> WORK TASK: The entries below are to be written out exactly, with no images included.

[Saved entries]
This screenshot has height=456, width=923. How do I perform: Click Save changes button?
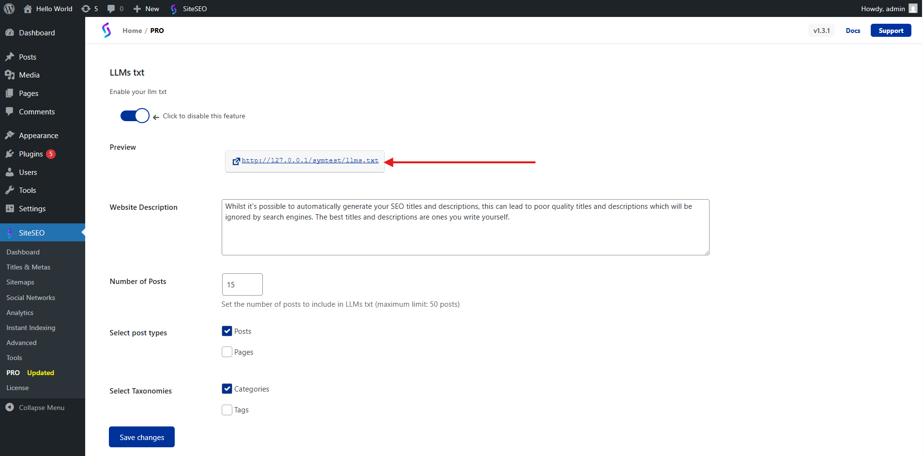[x=141, y=437]
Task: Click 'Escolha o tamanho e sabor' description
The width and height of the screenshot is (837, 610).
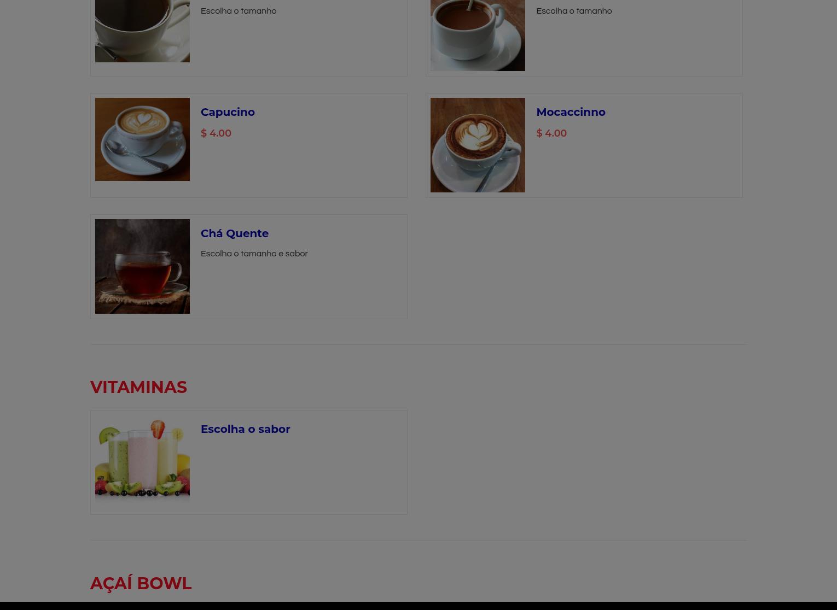Action: 254,254
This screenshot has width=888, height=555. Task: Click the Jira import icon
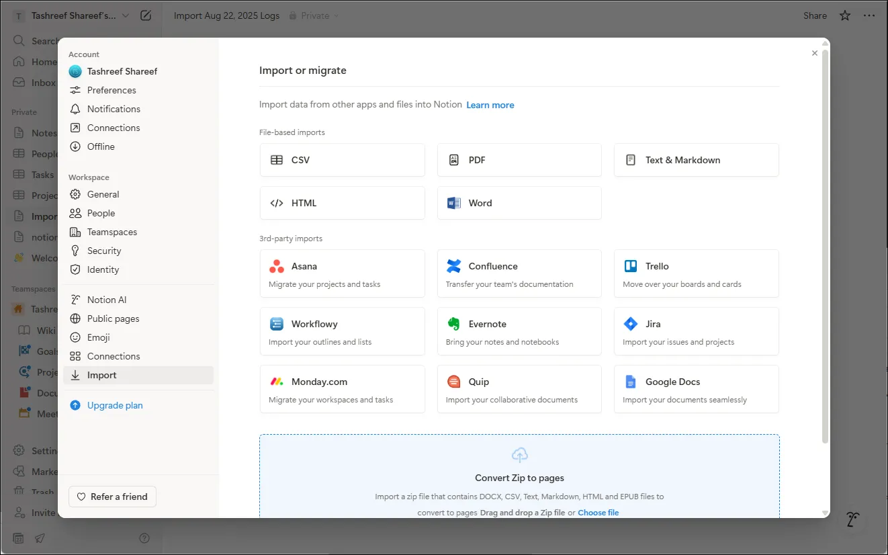coord(630,323)
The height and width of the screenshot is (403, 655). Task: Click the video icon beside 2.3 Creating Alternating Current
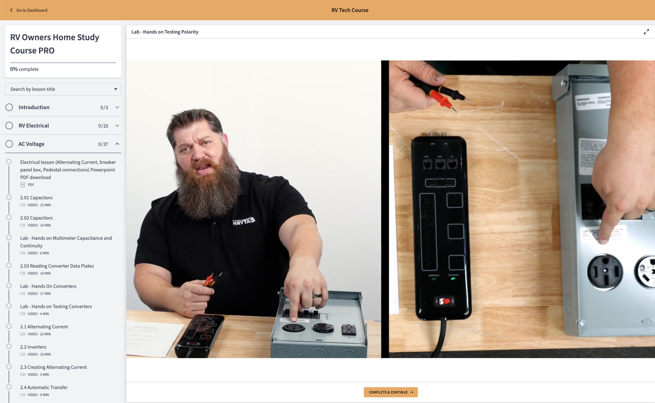click(x=22, y=374)
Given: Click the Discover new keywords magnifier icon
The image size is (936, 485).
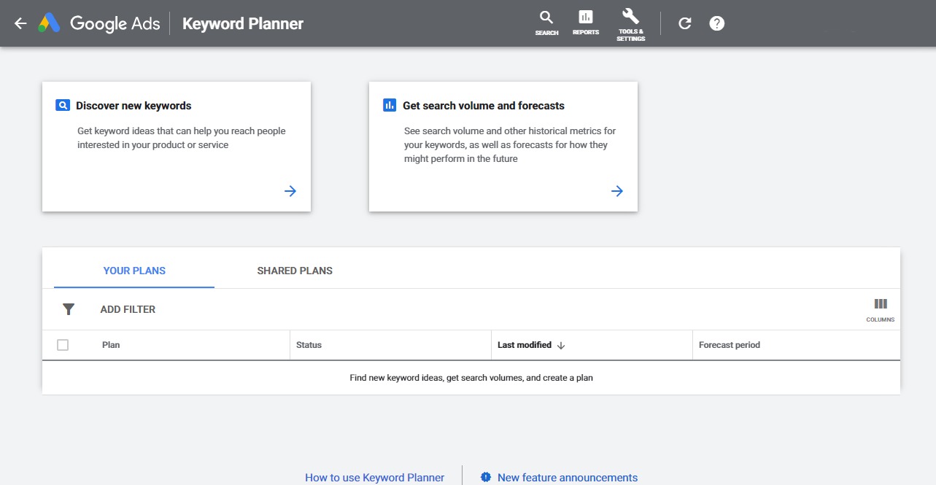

> ANSWER SECTION:
This screenshot has height=456, width=923. How do I perform: Click Save changes button?
[x=141, y=437]
Task: Click 'Escolha o tamanho e sabor' description
The width and height of the screenshot is (837, 610).
Action: 254,254
This screenshot has width=888, height=555. Task: Click the Jira import icon
coord(630,323)
The height and width of the screenshot is (403, 655). Task: Click the video icon beside 2.3 Creating Alternating Current
click(x=22, y=374)
Given: Click the Discover new keywords magnifier icon
The image size is (936, 485).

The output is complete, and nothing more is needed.